With the advances of deep learning, license plate recognition (LPR) based on deep learning has been widely used in public transport such as electronic toll collection, car parking management and law enforcement. Deep neural networks are proverbially vulnerable to crafted adversarial examples, which has been proved in many applications like object recognition, malware detection, etc. However, it is more challenging to launch a practical adversarial attack against LPR systems as any covering or scrawling to license plate is prohibited by law. On the other hand, the created perturbations are susceptible to the surrounding environment including illumination conditions, shooting distances and angles of LPR systems.

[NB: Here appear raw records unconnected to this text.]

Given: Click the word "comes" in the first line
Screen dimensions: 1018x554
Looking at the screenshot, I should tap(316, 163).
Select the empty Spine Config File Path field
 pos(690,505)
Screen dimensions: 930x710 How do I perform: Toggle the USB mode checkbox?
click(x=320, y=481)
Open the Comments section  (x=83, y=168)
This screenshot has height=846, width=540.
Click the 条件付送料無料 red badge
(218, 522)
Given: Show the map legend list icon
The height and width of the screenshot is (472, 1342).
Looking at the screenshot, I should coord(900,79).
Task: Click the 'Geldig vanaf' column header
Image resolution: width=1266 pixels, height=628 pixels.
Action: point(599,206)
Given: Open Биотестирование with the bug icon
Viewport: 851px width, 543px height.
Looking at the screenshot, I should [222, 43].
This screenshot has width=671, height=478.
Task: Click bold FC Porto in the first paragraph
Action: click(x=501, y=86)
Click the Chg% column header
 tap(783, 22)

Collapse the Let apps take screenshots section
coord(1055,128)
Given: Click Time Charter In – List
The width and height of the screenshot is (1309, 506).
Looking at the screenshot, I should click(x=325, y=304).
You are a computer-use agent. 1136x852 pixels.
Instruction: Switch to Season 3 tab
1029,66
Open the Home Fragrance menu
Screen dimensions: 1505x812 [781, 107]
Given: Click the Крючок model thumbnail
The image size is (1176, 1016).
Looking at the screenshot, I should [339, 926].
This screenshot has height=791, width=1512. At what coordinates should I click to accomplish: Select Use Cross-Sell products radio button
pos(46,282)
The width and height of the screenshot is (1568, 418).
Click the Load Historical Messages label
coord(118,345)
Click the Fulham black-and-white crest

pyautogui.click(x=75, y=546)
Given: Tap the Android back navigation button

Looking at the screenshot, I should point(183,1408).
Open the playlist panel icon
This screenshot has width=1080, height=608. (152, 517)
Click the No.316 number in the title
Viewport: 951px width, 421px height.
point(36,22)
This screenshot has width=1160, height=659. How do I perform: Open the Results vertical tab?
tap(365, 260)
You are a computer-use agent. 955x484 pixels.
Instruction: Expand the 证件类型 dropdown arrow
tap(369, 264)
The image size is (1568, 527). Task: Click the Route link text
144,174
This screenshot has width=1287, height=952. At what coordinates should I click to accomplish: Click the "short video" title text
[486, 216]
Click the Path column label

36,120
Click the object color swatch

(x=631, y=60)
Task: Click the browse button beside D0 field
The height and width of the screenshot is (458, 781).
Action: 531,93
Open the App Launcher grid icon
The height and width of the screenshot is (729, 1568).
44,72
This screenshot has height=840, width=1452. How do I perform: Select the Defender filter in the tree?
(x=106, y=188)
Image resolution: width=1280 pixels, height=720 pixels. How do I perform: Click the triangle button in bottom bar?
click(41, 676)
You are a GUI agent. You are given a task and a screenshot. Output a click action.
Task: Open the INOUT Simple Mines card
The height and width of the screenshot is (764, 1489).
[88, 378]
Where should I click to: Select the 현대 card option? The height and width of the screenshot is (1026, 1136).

To this end, we propose the first practical adversarial attack, named as RoLMA, against deep learning based LPR systems. We adopt illumination technologies to create a number of light spots as noises on license plate, and design targeted and non-targeted strategies to find out the optimal adversarial example against HyperLPR, a state-of-the-art LPR system. We physicalize these perturbations on a real license plate by virtue of generated adversarial examples. Extensive experiments demonstrate that RoLMA can effectively deceive HyperLPR with a 89.15% success rate in targeted attacks and 97.3% in non-targeted attacks. Moreover, our experiments also prove its high practicality with a 91.43% success rate towards physical license plates, and imperceptibility with around 93.56% of investigated participants being able to correctly recognize license plates and only 21.76% of them being aware of artificial illumination.
Figure 1. : The system overall of RoLMA
To convert the original license plate to an adversarial one, we propose a Robust Light Mask Attack (RoLMA). It proceeds with six phases in Figure 1:
Photographing, to take a photo of the license plate; illumination is to spotlight the digital license plate with several LED lamps;
Realistic Approximation to transform the current image in three manners—brightness adjustment, image scaling, and image rotation. Considering when the LPR camera is photographing a license plate, it may be away from the plate, much higher than the plate, or influenced by reflected lights on the plate. Therefore, we make these transformations to simulate the reality and thereby increase the robustness of the attack;
HyperLPR testing to determine whether the processed image can fool HyperLPR;
Loss Calculation is performed to calculate the loss value after a recognition task. It happens when HyperLPR produces failed recognition or correct recognition results. According to the loss result, RoLMA can adjust the illumination parameters for another iteration of image transformation;
Physical Implementation connects the simulation experiment with the physical environment. When HyperLPR wrongly recognizes the transformed image, we decorate the physical license plate with a workable illumination solution.